Voilà qui est problématique dans la démarche de 0904 : pour que le sujet cesse d’être prisonnier de son sombre tableau, il ne faut pas qu’il se contente de ses souvenirs. Mais pour qu’il puisse avoir autre chose que ses souvenirs, il faut qu’il procède à une mise à distance de son vécu. Seulement, un mouvement de caméra, ou une manière plus générale d’approcher le corps ou le document modifie ici deux choses : la forme du témoignage, mais aussi sa valeur d’usage. Le même problème s’étend aux carnets reconstitués. Certains ex-détenus sont intervenus, à la demande de l’artiste, pour donner chair à leurs fantasmes et restituer les noces de l’enfermement et des désirs qu’appellent les autres écorchés. La retranscription des témoignages, conjoints aux collages de morceaux d’images pornos, offre une coupe très personnelle de leur univers et frustrations sexuels. Mais le geste n’en répond pas moins à un dessein d’illustration, ainsi qu’à un fantasme de transparence qui gomme les spécificités mentales de ces images dans une tautologie muette. La tension entre la lisibilité du témoignage et sa fragile visibilité se perd en surdéterminant leur identité. Et Malek Gnaoui ne semble pas trop hésiter. Dommage, car c’est bien à cette tension que se ravitaillent les images.
Entre fonds de tiroir, lettres, objets et vidéos, l’ensemble nous tient en haleine.
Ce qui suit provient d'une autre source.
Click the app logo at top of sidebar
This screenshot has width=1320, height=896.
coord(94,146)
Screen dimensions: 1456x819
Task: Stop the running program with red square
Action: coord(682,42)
Si le contingent d’archives présente une valeur intrinsèque et recèle un gisement de matériaux précieux, qu’en fait l’artiste au final ? En tire-t-il quelque chose à l’avantage de leur reconnaissance sans neutraliser la visibilité des histoires qu’elles racontent ? Bien qu’il importe aux démarches qui se savent redevables des archives de ne pas en dévoyer la valeur d’usage, une des conséquences du dispositif de 0904 est de convertir le statut des documents en monuments, c’est-à-dire de la trace en instrument. Car sous la triple alliance de la pratique de collecte, de l’enquête et de la reconstitution, tout se passe ici comme si 0904 sacrifiait à un volontarisme du procédé plutôt que de confronter, dans le montage de ses archives, les mots qui modulent une expérience, les images qui en retiennent le souvenir et les silences qui en contrarient les images. Il n’est pas sûr que Malek Gnaoui ait pris la mesure de ce glissement.